Hommage à Alain Connan, ancien capitaine de Greenpeace - 1933-2024
Janvier 2

Hommage à Alain Connan
1933-2024

« Peut-on encore se contenter de s’opposer les bras croisés ? »
Alain Connan pour le JDD en 2021

Hommage à Alain Connan, ancien capitaine de Greenpeace – 1933-2024

Janvier 2024

Alain Connan, ancien capitaine de plusieurs navires de Greenpeace dans les années 1980 et 1990, est décédé à l’âge de 91 ans. Ce combattant de l’arc-en-ciel a été un pilier de l’histoire du mouvement Greenpeace qu’il a accompagné de nombreuses années.

Né en 1933 à Lorient, il a commencé sa carrière dans la marine marchande française qu’il rejoint à l’âge de 16 ans.
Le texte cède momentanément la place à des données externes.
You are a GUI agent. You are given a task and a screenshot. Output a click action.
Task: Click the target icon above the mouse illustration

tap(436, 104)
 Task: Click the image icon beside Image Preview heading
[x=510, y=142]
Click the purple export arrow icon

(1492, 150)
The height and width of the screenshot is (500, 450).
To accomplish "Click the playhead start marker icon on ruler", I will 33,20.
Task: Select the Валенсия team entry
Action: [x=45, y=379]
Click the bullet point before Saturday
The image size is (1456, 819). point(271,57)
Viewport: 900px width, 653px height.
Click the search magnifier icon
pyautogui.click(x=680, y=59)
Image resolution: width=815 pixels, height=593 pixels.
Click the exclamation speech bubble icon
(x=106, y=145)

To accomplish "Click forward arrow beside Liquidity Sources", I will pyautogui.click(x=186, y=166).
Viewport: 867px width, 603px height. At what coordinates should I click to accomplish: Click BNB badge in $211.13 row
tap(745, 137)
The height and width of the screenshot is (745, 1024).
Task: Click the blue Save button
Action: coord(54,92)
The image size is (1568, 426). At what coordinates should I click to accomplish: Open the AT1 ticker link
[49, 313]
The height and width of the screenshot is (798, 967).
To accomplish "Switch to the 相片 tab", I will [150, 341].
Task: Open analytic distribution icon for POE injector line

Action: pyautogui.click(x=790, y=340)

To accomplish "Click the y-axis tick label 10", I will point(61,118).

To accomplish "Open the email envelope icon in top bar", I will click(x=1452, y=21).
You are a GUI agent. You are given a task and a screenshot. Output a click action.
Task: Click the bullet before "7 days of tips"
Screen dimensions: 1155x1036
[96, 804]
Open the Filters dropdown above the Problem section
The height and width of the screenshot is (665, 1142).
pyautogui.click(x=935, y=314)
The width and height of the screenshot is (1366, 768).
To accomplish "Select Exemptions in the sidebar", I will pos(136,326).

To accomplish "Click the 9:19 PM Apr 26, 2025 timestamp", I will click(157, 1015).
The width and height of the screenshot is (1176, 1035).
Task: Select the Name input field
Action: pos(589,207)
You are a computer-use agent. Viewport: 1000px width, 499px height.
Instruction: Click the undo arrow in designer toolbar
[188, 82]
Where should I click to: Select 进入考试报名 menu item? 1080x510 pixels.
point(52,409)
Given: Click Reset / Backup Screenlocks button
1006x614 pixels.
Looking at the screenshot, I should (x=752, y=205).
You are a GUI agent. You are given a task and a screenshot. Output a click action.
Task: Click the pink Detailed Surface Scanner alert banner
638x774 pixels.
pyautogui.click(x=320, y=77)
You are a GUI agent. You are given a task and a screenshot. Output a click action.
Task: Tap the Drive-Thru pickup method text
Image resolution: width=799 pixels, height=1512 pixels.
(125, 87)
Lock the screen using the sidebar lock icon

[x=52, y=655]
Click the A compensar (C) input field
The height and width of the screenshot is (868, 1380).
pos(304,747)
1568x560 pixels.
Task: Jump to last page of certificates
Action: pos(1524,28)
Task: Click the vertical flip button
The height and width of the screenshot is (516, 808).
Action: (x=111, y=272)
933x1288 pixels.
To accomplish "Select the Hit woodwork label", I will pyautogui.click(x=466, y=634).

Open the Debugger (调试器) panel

Il devient adhérent de Greenpeace en 1979, prend sa retraite anticipée de la Marine en 1983 pour se consacrer à son engagement auprès de l’organisation et militer pour la protection des océans. Il devient rapidement commandant de bord pour les navires de Greenpeace, l’un de ses porte-parole à partir de 1985 puis Président du bureau Greenpeace France à sa réouverture en 1987, après deux ans de fermeture suite à l’attentat du Rainbow Warrior. Il sillonnera les mers jusqu’en 1993, notamment aux commandes du Rainbow Warrior II et sera un militant infatigable contre les essais nucléaires en Polynésie française, une campagne qui contribuera à l’arrêt des essais dans le Pacifique puis au Traité de l’ONU d’interdiction des essais nucléaires en 1996. Il participe aussi activement à la campagne pour le moratoire sur la chasse à la baleine et la création d’une réserve naturelle en Antarctique.

Alain Connan

Alain Connan (gauche) et Rémi Parmentier (droite) à bord du Sirius dans les années 1980.
© Rémi Parmentier

Témoignage de Rémi Parmentier, cofondateur du bureau de Greenpeace en France :

« J’étais à l’époque coordinateur de la campagne à bord du navire Sirius, je lui expliquais que j’observais depuis un an ou deux les mouvements de la flotte baleinière soviétique qui partait d’Odessa (URSS, à l’époque) et traversait le Bosphore et la Méditerranée en direction de l’Antarctique. Nous avions comme projet de surprendre la flotte soviétique dans le détroit de Gibraltar et, après avoir joué au chat et à la souris avec eux pendant plusieurs semaines, nous y sommes parvenus. Le fait que nous soyons tous les deux Français a créé un lien qui, je pense, l’a dissuadé de partir avant même le début de la mission. Il faut dire que le projet était en effet un peu fou (et notre équipage aussi, si je peux me permettre). Grâce à la patience d’Alain et à son remarquable sens marin, nous avons un matin au petit jour, rattrapé et abordé un navire soviétique de chasse à la baleine. Quelques jours plus tard, nous sommes également tombés en pleine nuit sur l’énorme navire-usine des baleiniers qui naviguait dans le détroit de Gibraltar, tous feux éteints dans l’espoir que nous ne les verrions pas et en violation des règles les plus élémentaires de sécurité de la navigation (étrangement, même sous le règne de Konstantin Chernenko qui avait succédé à Yuri Andropov un an plus tôt, les dirigeants de l’Union soviétique semblaient s’inquiéter de la mauvaise publicité qui pourrait être faite par notre petite organisation). 

Tout au long de sa vie, Alain avait vécu de nombreuses aventures en mer, notamment en se portant volontaire au début des années 1960 pour [re]construire la marine marchande algérienne après la guerre d’indépendance, au cours de laquelle Alain avait pris parti pour les rebelles algériens. Cependant, comme j’ai pu le constater, cela ne l’a pas empêché d’être impressionné et ému (peut-être aussi parfois amusé) par son premier contact avec “l’esprit de Greenpeace” de l’époque. Il a donc continué à se rendre disponible et a servi en tant que capitaine sur les navires de Greenpeace pendant plus d’une décennie, y compris lors d’au moins une expédition délicate du Rainbow Warrior II à Moruroa. »

Alain Connan aux commandes du Sirius, dans le détroit de Gibraltar, 1984.
© Pierre Gleizes

Toute l’équipe de Greenpeace France rend un vibrant hommage à son action militante, qu’elle soit source d’inspiration pour tous les militants et militantes qui constituent aujourd’hui le mouvement.